[START PASSAGE GIVEN]

Women's basketball wins NESCAC Championship over undefeated Bowdoin

The women's basketball team poses for a photo after defeating Bowdoin 75–69 in the NESCAC Championship game on Feb. 24.

For the first time since the 2014–2015 season, the No. 6 ranked Jumbos (25–2) are once again NESCAC champions.

En route to the title, Tufts saw off the only two teams that they had lost to in the regular season. On Saturday, the Jumbos beat the No. 4 ranked Amherst College Mammoths (23–3) by one point, finding a miraculous last-second victory with a final score of 47–46. The Jumbos then followed up the stunning performance by upsetting the previously undefeated Bowdoin College Polar Bears (26–1) in their own gym, defeating the No. 1 team in the country by a final score of 75–69 to claim the crown of the top team in the NESCAC.

In what is certain to become two instant classics, the weekend was chock-full of clutch plays and nail-biting moments, as both games were held to extremely close scores as a result of the stingy defensive play that the NESCAC is notorious for.

Following a stunning win on Saturday against Amherst, Tufts returned to Morrell Gymnasium the following day, where they narrowly but securely defeated the Polar Bears — who had beaten the Jumbos by a score of 82–63 during the regular season — by a final score of 75–69 to take home the NESCAC championship title.

[END PASSAGE GIVEN]

▶ TO DO
From the article on the NESCAC championship, list each game whose final score is given, with the two teams and the score.

[START EXTRACTED DATA]

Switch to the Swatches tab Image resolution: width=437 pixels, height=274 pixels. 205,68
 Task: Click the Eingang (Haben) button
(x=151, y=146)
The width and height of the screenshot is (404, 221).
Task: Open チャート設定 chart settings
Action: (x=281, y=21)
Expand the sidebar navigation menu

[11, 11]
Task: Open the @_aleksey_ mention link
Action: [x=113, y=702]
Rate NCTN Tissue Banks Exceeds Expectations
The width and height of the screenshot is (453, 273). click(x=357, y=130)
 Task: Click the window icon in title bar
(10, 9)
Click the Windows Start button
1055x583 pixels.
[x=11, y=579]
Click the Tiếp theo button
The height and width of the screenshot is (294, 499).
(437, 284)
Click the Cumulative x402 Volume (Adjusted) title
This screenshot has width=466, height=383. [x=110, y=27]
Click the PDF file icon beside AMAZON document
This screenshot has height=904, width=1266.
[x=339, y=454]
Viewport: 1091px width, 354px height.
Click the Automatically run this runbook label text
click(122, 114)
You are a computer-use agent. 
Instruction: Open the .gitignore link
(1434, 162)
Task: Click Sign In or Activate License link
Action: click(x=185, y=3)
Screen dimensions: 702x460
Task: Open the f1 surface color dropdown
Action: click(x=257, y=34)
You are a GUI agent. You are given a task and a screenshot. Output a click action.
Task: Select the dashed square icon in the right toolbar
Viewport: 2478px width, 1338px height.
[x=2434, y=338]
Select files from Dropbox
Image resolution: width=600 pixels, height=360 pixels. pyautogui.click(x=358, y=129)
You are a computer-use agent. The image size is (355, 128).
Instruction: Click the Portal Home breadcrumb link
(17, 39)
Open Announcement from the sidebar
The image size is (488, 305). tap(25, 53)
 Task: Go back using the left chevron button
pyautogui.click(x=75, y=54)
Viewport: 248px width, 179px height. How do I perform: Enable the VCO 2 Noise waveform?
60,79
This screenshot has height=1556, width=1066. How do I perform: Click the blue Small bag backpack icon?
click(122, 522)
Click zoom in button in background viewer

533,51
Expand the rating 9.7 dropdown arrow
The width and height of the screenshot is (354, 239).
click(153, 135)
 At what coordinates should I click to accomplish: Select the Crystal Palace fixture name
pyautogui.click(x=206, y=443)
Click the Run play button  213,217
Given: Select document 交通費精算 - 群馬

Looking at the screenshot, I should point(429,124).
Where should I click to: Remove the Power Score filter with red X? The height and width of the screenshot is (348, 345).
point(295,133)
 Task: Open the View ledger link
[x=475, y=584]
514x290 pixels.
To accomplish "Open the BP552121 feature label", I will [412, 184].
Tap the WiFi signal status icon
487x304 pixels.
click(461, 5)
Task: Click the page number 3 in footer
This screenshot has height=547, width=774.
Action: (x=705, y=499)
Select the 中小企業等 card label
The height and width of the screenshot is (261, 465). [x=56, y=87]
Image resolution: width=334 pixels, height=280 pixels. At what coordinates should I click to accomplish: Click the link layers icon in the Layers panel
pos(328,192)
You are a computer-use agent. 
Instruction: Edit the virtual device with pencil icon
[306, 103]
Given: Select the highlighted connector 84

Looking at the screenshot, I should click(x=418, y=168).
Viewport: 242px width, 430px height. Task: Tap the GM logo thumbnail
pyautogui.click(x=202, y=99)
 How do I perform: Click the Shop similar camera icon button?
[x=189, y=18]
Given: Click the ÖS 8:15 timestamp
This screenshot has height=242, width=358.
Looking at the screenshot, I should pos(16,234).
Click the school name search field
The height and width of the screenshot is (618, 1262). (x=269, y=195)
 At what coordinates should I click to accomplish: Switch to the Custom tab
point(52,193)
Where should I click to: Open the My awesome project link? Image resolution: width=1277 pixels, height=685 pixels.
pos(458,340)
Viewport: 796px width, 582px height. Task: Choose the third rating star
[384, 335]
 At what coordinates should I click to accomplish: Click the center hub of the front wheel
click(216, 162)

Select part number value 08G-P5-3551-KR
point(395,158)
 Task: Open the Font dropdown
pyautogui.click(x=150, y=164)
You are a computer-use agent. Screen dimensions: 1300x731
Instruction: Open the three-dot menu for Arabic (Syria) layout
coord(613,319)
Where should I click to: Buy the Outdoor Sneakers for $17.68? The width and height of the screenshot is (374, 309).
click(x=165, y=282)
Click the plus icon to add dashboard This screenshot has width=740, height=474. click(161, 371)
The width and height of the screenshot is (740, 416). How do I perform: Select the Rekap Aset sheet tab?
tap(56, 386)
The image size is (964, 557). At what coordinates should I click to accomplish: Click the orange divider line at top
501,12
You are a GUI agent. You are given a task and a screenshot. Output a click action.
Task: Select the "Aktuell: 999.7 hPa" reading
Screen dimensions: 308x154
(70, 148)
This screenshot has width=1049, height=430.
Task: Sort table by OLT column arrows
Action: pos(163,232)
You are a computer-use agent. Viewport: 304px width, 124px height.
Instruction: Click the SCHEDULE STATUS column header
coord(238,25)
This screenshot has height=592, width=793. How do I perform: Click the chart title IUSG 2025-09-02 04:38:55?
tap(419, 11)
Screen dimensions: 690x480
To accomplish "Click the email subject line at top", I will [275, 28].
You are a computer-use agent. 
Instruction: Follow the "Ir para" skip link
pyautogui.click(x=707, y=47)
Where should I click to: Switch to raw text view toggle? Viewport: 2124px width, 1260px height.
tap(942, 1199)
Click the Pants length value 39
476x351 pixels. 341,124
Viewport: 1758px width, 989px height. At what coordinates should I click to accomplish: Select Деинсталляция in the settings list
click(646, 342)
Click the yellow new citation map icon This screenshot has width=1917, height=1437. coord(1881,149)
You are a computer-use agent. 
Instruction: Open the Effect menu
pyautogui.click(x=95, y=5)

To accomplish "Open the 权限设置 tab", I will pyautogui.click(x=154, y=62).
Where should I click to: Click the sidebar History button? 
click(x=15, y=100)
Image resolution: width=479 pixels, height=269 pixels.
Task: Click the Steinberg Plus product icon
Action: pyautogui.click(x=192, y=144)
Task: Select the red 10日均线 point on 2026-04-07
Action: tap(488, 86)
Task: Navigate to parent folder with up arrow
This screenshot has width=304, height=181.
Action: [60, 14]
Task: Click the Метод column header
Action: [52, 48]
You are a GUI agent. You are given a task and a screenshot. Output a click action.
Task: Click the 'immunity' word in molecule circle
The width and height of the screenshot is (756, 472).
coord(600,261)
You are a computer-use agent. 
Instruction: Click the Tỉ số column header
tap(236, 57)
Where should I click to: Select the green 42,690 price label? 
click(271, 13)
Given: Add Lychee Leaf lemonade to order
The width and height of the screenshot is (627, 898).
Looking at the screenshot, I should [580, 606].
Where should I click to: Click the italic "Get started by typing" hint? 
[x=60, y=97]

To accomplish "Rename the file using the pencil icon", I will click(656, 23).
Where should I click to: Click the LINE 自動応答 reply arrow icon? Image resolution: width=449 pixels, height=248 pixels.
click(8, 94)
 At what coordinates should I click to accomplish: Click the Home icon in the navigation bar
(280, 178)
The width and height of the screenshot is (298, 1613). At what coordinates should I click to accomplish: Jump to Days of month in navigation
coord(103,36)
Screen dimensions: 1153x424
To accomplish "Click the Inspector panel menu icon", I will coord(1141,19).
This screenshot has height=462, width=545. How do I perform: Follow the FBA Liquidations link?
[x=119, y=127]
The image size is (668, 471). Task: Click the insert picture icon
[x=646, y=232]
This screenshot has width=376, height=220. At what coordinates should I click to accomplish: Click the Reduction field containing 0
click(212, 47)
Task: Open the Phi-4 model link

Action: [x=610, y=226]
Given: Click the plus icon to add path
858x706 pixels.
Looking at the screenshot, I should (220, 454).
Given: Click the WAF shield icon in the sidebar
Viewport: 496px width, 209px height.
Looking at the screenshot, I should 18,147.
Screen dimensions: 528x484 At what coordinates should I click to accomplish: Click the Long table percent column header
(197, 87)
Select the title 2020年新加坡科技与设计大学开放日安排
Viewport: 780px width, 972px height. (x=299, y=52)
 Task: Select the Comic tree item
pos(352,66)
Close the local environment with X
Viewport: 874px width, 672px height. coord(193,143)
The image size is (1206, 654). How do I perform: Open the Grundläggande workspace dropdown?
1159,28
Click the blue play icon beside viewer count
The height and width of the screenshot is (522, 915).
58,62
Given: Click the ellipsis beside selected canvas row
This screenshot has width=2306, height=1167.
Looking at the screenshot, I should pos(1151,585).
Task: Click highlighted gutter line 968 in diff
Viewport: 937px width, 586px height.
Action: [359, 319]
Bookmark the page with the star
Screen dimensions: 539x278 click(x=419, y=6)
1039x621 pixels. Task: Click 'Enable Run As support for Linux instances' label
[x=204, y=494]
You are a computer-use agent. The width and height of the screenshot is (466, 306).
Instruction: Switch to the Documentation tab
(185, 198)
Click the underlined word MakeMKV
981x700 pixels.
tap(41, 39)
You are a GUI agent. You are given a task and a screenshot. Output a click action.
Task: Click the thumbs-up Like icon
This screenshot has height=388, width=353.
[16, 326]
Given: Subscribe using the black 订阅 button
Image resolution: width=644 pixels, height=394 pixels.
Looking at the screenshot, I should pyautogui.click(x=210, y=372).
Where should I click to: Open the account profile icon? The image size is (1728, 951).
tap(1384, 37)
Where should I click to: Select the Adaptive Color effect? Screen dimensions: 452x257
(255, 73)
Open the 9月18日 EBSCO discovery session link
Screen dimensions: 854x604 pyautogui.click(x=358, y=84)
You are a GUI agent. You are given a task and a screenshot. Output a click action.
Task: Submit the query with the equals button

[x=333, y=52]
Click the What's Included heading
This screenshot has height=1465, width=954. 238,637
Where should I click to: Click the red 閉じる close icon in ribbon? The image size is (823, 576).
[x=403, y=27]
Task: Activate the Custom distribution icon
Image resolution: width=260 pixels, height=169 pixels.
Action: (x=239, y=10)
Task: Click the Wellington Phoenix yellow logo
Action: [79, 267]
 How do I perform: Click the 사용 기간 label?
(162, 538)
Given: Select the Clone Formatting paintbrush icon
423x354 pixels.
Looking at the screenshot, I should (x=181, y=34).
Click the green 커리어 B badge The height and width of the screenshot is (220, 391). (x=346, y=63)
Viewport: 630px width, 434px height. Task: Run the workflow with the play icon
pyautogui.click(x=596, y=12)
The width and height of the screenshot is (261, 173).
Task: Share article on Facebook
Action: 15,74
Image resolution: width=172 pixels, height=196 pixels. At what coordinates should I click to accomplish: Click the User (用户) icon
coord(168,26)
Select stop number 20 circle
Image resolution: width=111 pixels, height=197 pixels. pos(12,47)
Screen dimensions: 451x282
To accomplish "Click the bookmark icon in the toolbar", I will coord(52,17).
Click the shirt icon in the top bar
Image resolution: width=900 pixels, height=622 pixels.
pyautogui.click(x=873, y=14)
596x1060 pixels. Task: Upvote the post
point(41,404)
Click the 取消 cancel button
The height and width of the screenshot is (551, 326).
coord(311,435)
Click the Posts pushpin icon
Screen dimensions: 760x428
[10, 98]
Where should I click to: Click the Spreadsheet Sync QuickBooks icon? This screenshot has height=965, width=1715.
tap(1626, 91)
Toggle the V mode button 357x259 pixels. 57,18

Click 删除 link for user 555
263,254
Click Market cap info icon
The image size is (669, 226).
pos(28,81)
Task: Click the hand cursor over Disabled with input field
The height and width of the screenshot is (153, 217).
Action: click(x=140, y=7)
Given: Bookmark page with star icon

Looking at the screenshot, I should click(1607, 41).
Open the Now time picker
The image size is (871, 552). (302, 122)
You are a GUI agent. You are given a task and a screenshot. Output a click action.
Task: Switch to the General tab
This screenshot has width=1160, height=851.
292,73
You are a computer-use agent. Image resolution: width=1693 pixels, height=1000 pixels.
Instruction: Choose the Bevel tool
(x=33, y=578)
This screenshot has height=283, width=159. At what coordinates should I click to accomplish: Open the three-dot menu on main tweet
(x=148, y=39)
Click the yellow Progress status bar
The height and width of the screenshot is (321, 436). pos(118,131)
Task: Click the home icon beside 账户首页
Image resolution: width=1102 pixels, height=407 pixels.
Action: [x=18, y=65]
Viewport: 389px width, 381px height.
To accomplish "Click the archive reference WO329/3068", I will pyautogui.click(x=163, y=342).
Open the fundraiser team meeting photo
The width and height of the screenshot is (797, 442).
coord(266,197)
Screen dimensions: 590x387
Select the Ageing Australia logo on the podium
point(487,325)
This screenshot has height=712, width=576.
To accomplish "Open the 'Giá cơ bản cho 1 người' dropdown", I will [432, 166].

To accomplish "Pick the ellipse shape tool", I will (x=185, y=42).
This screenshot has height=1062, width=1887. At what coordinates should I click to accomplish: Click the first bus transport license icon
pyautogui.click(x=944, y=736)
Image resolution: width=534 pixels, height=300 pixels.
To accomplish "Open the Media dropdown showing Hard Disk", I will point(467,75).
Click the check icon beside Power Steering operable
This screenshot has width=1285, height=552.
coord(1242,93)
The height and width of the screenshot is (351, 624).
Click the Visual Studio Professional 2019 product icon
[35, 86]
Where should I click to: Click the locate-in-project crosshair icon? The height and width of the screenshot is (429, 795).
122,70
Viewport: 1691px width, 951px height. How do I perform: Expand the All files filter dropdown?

[END EXTRACTED DATA]

▶ OUTPUT BELOW
- Tufts defeated Bowdoin 75–69 in the NESCAC Championship game.
- Tufts beat Amherst 47–46.
- Bowdoin beat Tufts 82–63 during the regular season.